Incidentally, there was a discussion some three weeks ago, and a great deal of media coverage, about the shortage of transplant surgeons that now arises because of the antisocial hours associated with that branch of the profession. Organs become available at a time of night or day that is not suited to anyone's convenience. Nevertheless, it seems to me that the precipitate decline in the number of surgeons, which is consequent on the unpredictability of that profession, would be assuaged at least to some extent by reintroducing the practice of elected ventilation.
There are disadvantages to elected ventilation. One of the arguments made against it is that it makes use of desperately needed intensive care beds.
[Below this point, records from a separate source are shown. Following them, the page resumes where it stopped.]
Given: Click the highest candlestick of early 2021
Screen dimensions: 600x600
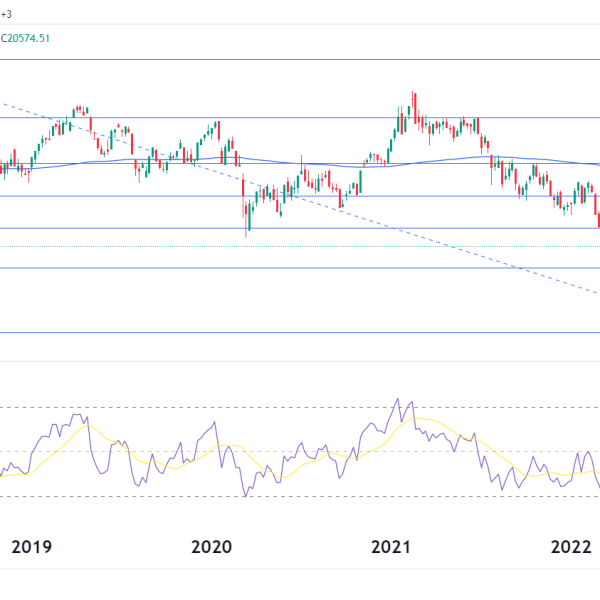Looking at the screenshot, I should tap(413, 100).
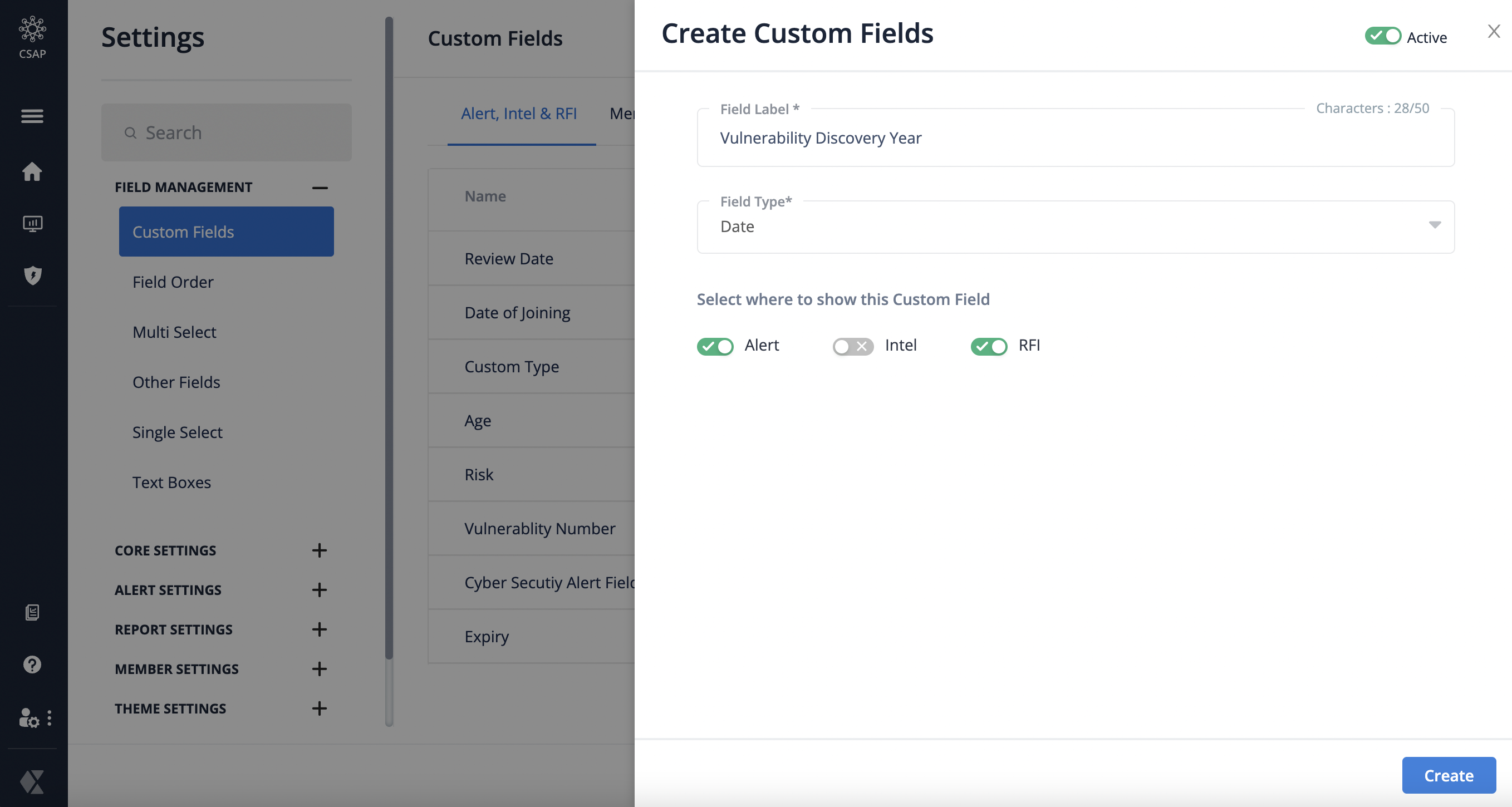Image resolution: width=1512 pixels, height=807 pixels.
Task: Toggle the Intel custom field switch off
Action: (852, 345)
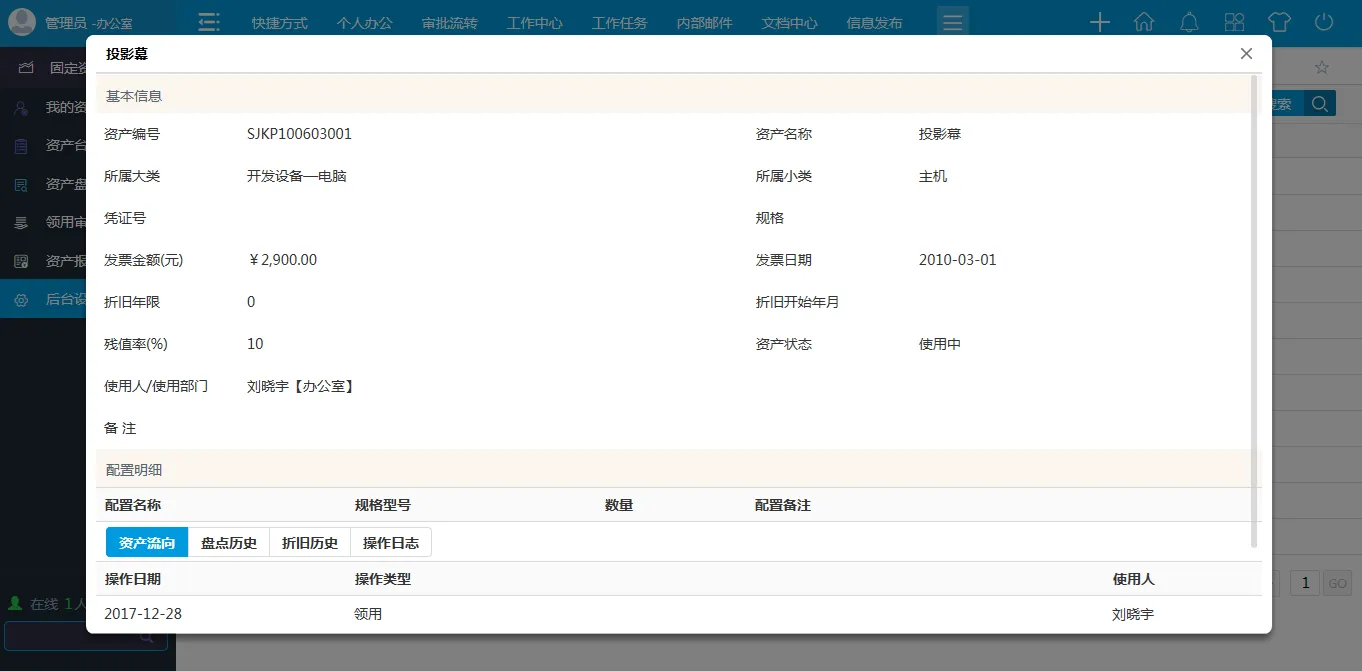Expand the hamburger more-menu button

click(x=952, y=22)

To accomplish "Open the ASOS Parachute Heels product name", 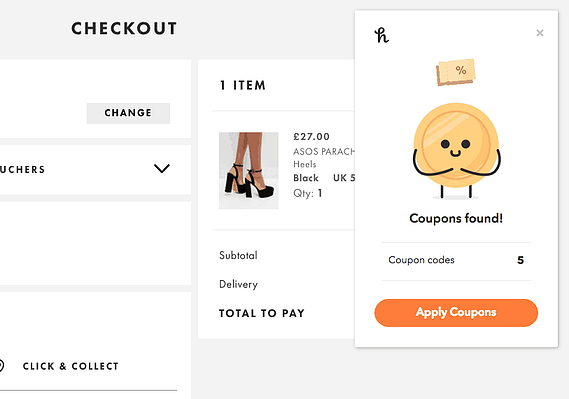I will pyautogui.click(x=324, y=158).
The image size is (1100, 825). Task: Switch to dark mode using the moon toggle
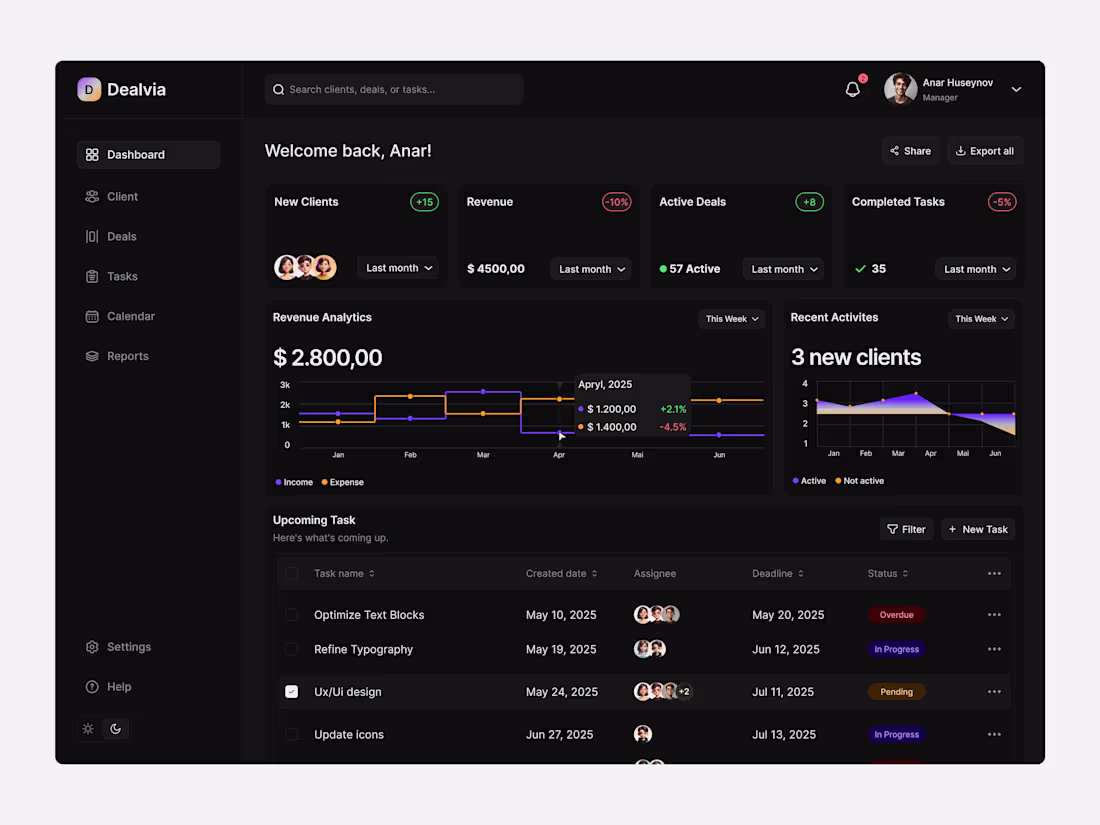point(116,728)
That argument will continue, although many will argue that it does not require intensive care beds, and that what it requires is less than the high-intensity care bed. We as parliamentarians, however, should not intrude on that argument. It is for clinicians to argue about what is the best use of a particular bed at a particular time, and it is not for us to frame laws and prevent people from doing things as a consequence.
There is also some disquiet among members of the BMA that elected ventilation can in certain circumstances give rise to the persistent vegetative state. Again, clinicians can argue about that and reach conclusions among themselves. It is not a matter for Parliament in framing the law.
We had an effective way of increasing the number of successful transplants. When it was in use, it doubled the number of effective transplants.